The parking lot was overflowing. The stands and Jay's, a restaurant that overlooks the ice rink, were packed with what appeared to be several hundred fans, including many children.
They came to watch a 45-minute workout by a Penguins team that is 13-0-2 going into its home game today against Washington, its longest undefeated streak in regulation since a 17-game winning streak followed by a tie for an 18-game undefeated streak to close the 1992-93 regular season.
"It's pretty easy to see that the support is there, and people are excited," said center and NHL leading-scorer Sidney Crosby, who elicited a wave of high-pitched shrieks when he took the ice.
"As players, we're excited to be competing for a playoff spot at this point of the season and doing well, but to see the turnout [yesterday] and the sellouts we're getting, that motivates us all."
With the stands filling, a team of mites-aged tykes who had been on the ice before the NHL team got the thrill of having Penguins defenseman Josef Melichar and winger Ronald Petrovicky join them. Melichar's son, also named Josef, plays on the team.
"That's what every day is for us -- a lot of fun," the elder Melichar said.
Whose goal was it?
A couple of the Penguins have a slight beef.
Defenseman Rob Scuderi thinks the Penguins' second goal of their 5-4 win Friday at New Jersey should be credited to winger Ryan Malone, not him.
"I was just trying to get it on net and, hopefully, something good would happen," said Scuderi, whose shot came from the point to give him what was announced as the second goal of his career. "I thought it got tipped or hit something. Whether it was mine or Ryan's, we don't really care, as long as we had the lead. The team's not going to suffer if I don't score a goal this year."
Malone confirmed he got his stick on the puck.
"I thought it was obvious, but I guess New Jersey said it didn't know," he said.
Melichar and Crosby got the assists.
Backup goalies get their day
Penguins coach Michel Therrien, who said backup goaltender Jocelyn Thibault would play one game this weekend, named him the starter for today.
Thibault, 2-5-2 with a 3.29 goals-against average, will be making his ninth start and first since Jan. 27.
The Capitals also will be going with a backup, expected to be Brent Johnson, because starter Olaf Kolzig, the longest-tenured active athlete in Washington.
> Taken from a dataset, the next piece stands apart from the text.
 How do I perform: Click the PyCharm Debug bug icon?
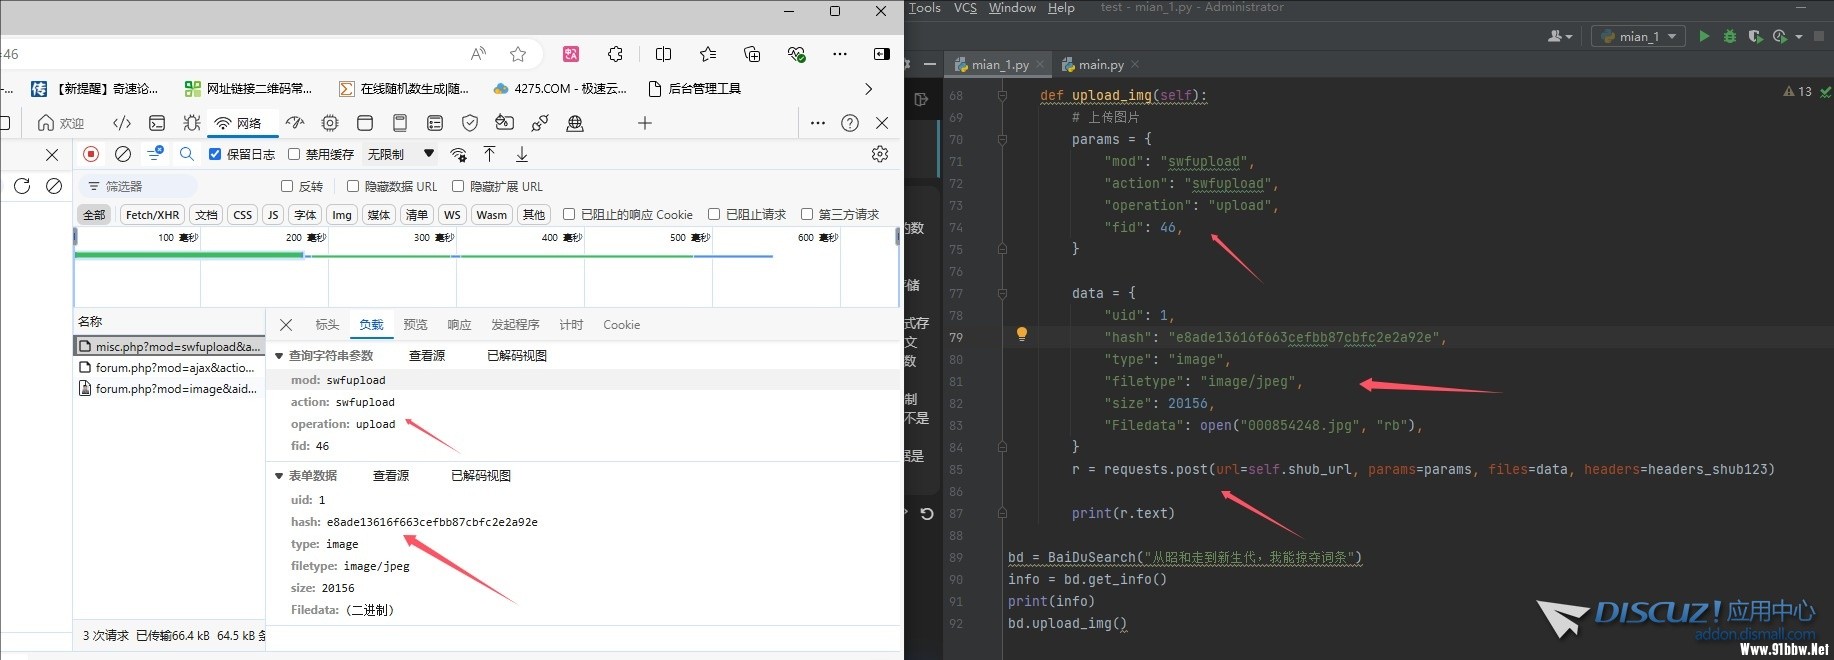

D.C., is out at least two more weeks because of a knee injury he sustained at practice Monday.
Johnson is 0-2-2 with a 1.94 goals-against average and a .907 save percentage in four career appearances against the Penguins.
Olczyk backs Crosby
Along with the points and accolades for Crosby has come criticism -- he's a whiner, a diver who doesn't always get along with his teammates.
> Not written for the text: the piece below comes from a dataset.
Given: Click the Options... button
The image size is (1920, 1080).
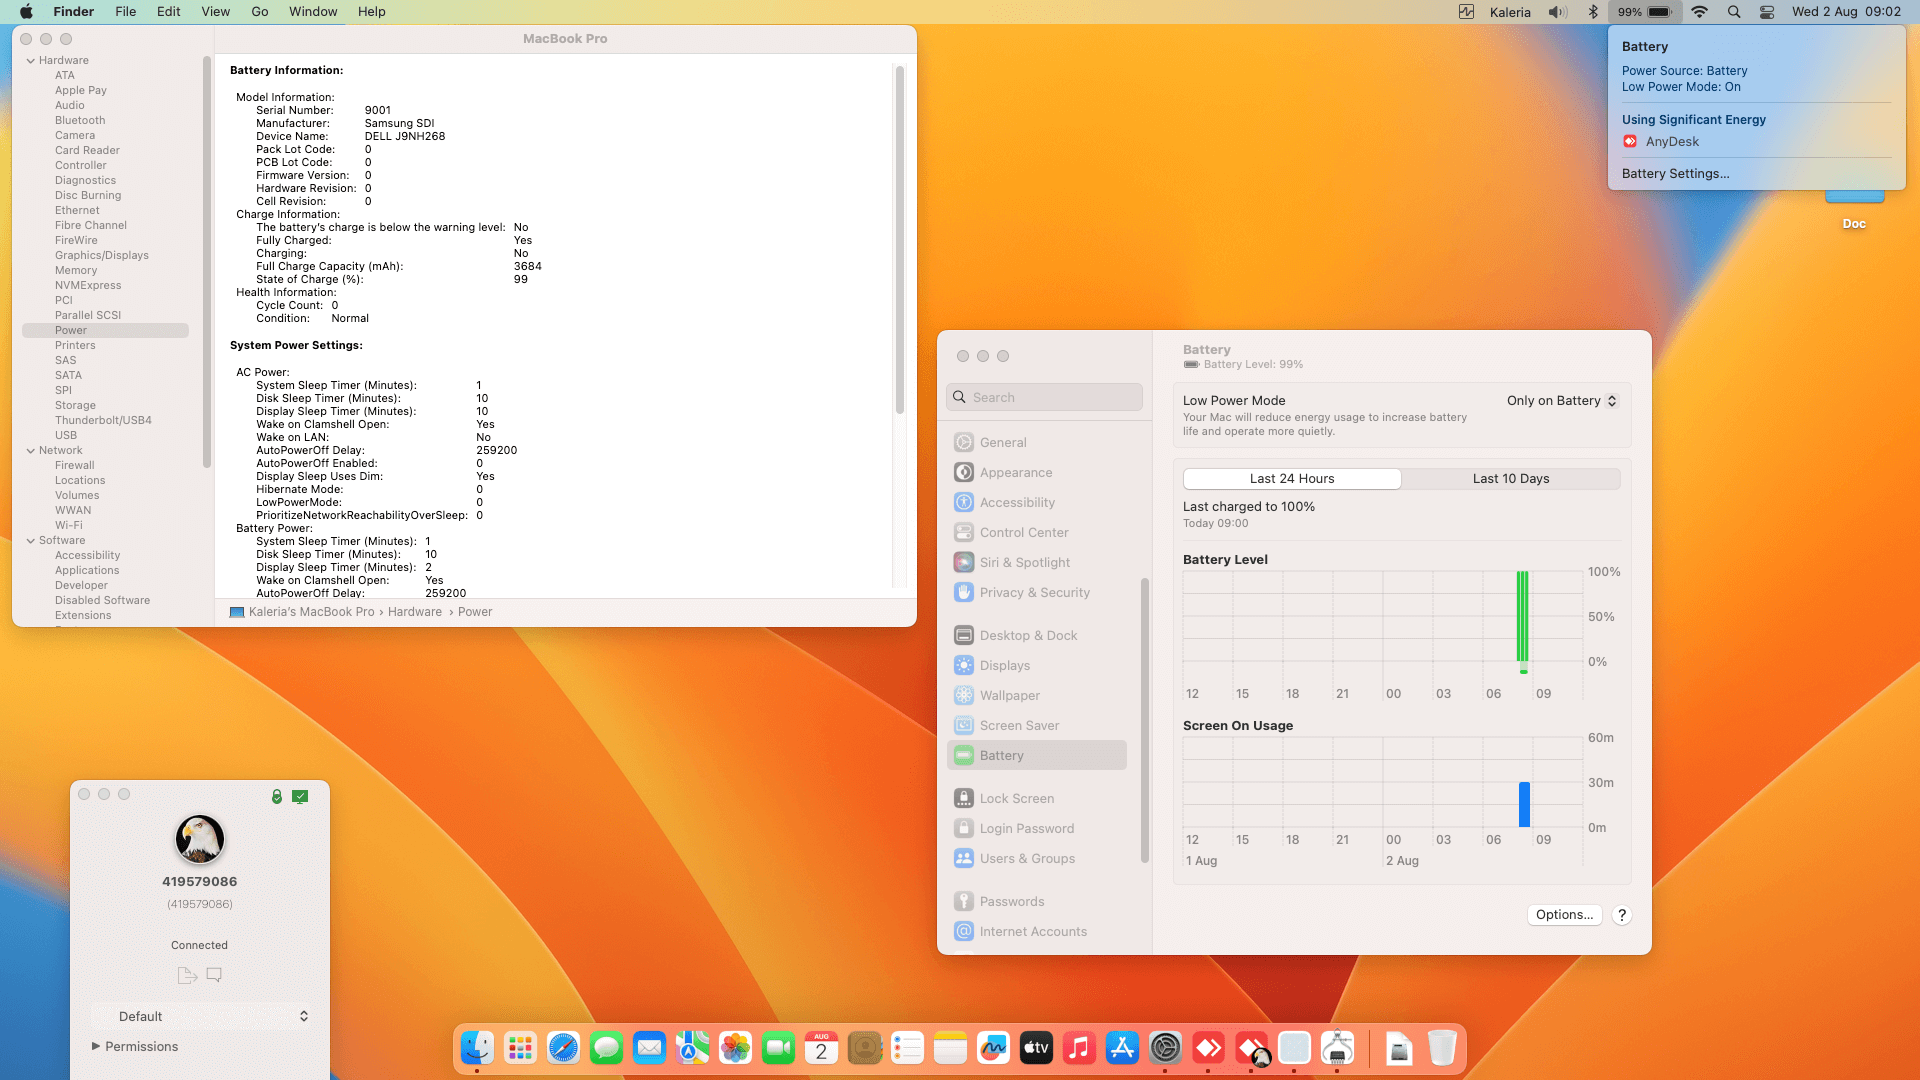Looking at the screenshot, I should coord(1564,915).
Add Eddie Olczyk, Crosby's first pro coach, to the list who thumb their noses at those who disparage Crosby.
"He's an incredible guy," said Olczyk, who coached the Penguins through Dec. 15, 2005, in Crosby's rookie season and who will be at Mellon Arena today as an NBC commentator after returning there Wednesday for the first time since his firing.
"There's a lot of unfair things that were said about him last year," Olczyk said. "He is a legit guy. To me, it was very unfair. There was a lot of envy and jealousy that came with the so-called rumors and speculation. But you know what? I'll go to bat for him forever as long as he continues to be the type of guy I know he is."
Olczyk wonders if those who criticize Crosby are paying attention to the maturity the 19-year-old has shown this season.
"You can't assume what it is to skate in his boots or to be Mario [Lemieux] or Wayne Gretzky, to be guys that are wanted and grabbed at all the time," Olczyk said. "I think watching from the outside now, he's just in much more control of his game. He's controlling what he can control."